Andrews ate his gun while on watch. Two teams, split up to divide the last monster’s attention. Food was gone. Ammo was low. No explosives. Dustin, Lance, and Toombs went West. Preacher and the Commander went East. They could feel it now from the center of town, the central complex, a deep sound or vibration setting their teeth on edge and driving into their bones. Split up, one team would make it. The monster would get the other. Survivors investigate. Find out what happened. Finish the mission. Die. They ran, starving, dehydrated, and dying. The monster roared crashing off after the others. Preacher and the Commander heard the screams and gunfire, that horrible roar, then just the vibrations, the rumbles. Two men left. 

(…so much worse…)

The center of the colony was the research station. The walls were thick, reinforced to absurdity. Or at least they would have thought that a week ago. Walls and walls and electrical barriers and more walls. That deep thudding vibration shaking their eyes in their head. Crates of supplies littered everywhere. Every one of them was stamped with the same symbol, a tall hexagon, like a sharp 0. The heart of the facility was a dome over bare earth. A huge piston, like a coring drill without the drill. It rose and fell, hammering the ground, causing that vibration, that noise. 

They both dug into the computers, sifting through commands. The systems held data, had recorded the colony slaughter. This thing was calling the monsters and jamming communications. Controls were locked so they used the last of their ammo to destroy the generators. The facility went dark. The huge thumper stopped before their teeth vibrated out of their jaws. 

The Commander brought up his omnitool, trying again for the Alliance emergency frequency. He called for evac, and for a miracle, they answered. Help was coming at last for the last of them.

Exhausted, hungry, shaking, the Commander clapped Preacher on the shoulder. “Mission accomplished. You did it. Going to give thanks, Preacher.”

The younger man was silent, shifting uncomfortably. “I don’t think that’s my thing anymore, sir.”

The Commander nodded, hesitated. “I suppose not Sergeant. But do me a favor; say a prayer for the dead, for us.” He patted the marine on the shoulder and started to walk back out the way they had come. “I’ll be outside.” 

The sergeant watched him go. He didn’t kneel. He just placed a hand over his heart, closed his eyes. He prayed, for the last time, going over the names of every soldier lost. He could not remember them all. He was so tired. He had to bring up his omnitool, going down the list. Halfway through he heard the single gunshot echo down the corridor. He paused, then continued, adding Commander Wilks to the list of the dead.

(…to be the only one left?)

When the rescue team, the second rescue team, arrived they found one marine left. He was sitting in the open, head on his knees. In one hand he held more than twenty dog tags. Less than half of the team’s bodies accounted for. The rescue team approached him with weapons drawn, not sure what had happened.

“Marine, report.” The soldier leaned over, seeing the scuffed bars on his pauldron. “Sergeant, what’s your name?”

The survivor looked up, eyes glassy and unseeing. “Shepard,” he said, “Sergeant Elijah Shepard. N4”

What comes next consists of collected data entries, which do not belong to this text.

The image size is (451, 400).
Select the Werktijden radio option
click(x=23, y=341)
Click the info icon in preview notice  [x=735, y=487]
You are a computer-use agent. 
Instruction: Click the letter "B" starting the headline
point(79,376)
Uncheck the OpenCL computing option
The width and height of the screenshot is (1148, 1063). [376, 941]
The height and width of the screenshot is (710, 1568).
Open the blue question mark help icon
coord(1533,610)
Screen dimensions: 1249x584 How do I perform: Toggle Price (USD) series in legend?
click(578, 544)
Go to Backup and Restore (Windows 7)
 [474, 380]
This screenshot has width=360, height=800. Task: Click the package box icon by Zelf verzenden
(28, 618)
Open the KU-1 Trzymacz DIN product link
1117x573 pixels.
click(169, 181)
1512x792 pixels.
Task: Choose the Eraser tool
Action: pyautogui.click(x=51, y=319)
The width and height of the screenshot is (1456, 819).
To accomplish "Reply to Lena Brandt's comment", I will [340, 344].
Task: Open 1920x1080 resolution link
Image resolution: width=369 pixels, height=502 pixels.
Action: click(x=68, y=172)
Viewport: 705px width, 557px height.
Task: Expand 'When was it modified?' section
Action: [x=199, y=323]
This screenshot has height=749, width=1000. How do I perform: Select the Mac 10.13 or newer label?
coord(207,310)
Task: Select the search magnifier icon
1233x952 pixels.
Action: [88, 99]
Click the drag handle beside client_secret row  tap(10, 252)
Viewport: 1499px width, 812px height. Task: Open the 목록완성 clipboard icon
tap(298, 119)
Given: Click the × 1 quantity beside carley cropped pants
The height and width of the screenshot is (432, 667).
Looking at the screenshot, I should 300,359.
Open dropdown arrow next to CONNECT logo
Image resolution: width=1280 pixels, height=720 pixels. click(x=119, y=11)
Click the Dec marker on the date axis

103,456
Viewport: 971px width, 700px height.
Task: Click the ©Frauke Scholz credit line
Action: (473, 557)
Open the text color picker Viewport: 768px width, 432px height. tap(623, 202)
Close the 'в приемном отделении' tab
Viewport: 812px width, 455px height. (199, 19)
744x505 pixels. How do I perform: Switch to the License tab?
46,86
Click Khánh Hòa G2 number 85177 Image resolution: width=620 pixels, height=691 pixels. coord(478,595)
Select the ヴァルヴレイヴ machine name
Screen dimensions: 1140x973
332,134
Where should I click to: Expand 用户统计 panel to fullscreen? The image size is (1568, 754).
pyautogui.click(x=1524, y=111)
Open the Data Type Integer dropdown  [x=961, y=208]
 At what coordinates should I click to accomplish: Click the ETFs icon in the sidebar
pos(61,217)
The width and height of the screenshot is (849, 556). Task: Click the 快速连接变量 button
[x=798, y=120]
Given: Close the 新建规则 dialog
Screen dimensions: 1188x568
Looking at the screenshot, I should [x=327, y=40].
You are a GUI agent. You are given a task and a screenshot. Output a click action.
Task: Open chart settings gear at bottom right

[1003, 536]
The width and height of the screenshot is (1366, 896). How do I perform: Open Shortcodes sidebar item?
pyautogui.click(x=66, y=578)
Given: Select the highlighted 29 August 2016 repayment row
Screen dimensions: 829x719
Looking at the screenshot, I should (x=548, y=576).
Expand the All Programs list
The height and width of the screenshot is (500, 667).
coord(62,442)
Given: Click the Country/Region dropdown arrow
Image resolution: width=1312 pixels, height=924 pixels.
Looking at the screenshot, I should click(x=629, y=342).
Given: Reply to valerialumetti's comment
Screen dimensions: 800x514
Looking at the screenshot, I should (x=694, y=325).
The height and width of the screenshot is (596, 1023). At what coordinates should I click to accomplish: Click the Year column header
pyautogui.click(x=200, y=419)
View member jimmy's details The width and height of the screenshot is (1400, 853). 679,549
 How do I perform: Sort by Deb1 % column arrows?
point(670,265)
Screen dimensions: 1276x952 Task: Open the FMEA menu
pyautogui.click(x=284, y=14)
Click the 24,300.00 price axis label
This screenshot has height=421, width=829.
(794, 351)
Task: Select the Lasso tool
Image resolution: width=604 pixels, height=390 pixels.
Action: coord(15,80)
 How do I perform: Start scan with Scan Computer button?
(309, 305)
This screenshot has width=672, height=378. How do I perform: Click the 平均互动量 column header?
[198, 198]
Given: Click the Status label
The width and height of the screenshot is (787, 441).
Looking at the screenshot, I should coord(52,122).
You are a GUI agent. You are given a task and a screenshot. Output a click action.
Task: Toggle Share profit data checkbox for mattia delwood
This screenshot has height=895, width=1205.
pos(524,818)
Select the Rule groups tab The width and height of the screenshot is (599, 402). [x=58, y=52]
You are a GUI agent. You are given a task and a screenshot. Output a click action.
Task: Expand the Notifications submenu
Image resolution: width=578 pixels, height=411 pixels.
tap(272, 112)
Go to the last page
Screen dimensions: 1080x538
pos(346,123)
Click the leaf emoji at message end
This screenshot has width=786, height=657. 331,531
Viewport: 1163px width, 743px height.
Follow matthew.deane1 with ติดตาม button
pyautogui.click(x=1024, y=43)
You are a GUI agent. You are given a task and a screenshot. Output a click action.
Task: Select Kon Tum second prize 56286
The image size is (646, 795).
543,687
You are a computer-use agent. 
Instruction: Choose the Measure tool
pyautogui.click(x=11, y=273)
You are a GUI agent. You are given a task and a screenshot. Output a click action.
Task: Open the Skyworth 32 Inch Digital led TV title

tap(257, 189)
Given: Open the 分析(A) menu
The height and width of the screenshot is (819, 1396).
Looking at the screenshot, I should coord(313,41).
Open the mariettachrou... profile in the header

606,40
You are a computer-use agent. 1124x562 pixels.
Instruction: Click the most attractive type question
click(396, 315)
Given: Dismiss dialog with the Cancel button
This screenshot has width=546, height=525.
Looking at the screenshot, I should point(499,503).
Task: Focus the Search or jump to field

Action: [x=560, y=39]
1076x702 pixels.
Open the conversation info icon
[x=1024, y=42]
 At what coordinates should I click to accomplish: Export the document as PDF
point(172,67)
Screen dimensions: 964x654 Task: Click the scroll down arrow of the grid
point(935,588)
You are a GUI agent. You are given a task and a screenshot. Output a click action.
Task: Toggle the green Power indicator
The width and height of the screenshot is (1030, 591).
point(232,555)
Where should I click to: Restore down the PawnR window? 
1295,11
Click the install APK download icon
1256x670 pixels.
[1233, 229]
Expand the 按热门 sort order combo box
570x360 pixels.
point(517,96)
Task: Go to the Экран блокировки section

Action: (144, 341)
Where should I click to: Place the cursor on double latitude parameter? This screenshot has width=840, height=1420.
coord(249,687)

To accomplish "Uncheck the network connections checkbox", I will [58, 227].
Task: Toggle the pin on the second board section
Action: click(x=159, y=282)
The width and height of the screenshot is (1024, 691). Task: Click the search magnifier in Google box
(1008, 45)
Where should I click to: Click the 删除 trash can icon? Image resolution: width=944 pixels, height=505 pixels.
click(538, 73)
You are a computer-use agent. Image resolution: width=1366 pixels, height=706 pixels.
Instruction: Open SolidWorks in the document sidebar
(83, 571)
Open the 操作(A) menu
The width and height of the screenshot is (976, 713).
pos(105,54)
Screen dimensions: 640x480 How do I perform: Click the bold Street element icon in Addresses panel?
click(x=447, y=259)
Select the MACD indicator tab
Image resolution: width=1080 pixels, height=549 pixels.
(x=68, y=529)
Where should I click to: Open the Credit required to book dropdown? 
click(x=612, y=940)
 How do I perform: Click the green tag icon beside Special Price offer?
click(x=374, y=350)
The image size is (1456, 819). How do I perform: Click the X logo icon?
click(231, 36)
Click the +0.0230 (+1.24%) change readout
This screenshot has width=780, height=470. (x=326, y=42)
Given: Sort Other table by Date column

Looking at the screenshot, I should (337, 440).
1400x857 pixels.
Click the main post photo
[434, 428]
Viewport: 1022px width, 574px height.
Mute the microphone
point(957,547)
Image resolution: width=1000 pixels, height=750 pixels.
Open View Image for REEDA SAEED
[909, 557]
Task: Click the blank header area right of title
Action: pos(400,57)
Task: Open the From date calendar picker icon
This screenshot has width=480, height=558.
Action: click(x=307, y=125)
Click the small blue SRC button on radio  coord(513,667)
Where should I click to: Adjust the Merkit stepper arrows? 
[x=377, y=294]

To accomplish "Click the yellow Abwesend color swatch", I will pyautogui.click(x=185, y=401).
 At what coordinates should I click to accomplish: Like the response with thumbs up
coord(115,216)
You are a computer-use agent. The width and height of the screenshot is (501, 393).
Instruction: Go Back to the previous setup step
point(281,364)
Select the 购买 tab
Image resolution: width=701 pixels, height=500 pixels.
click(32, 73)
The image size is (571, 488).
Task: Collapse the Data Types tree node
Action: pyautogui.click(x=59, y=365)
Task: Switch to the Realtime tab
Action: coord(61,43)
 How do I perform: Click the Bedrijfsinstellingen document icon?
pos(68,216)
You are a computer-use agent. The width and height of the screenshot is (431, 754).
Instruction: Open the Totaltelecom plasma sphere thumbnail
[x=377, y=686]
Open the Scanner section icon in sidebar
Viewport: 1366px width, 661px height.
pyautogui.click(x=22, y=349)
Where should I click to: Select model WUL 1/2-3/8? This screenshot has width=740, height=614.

They took Shepard away, rushing him off to medical. On Akuze he left behind forty nine marines and a small silver crucifix, pressed into Wilks’s hand.


	2. Prologue: The Candidate

**Summary for the Chapter:**

> Choosing a candidate for the first ever human Spectre requires deliberation and consensus.

It was the kind of back room meeting that reporters liked to speak of as the threat to democracy, security, and the trust of the people. They often described them as ‘shady’ with powerful people smoking in a dark room behind closed doors. It was true that the door was closed, however the continual artificial sunlight of the Presidium never stopped so the open and airy office was bright as the ideal, halcyon days on any garden world. Further, none of the three men smoked. Instead their refreshment was a large pitcher of water, mostly empty after hours of discussion.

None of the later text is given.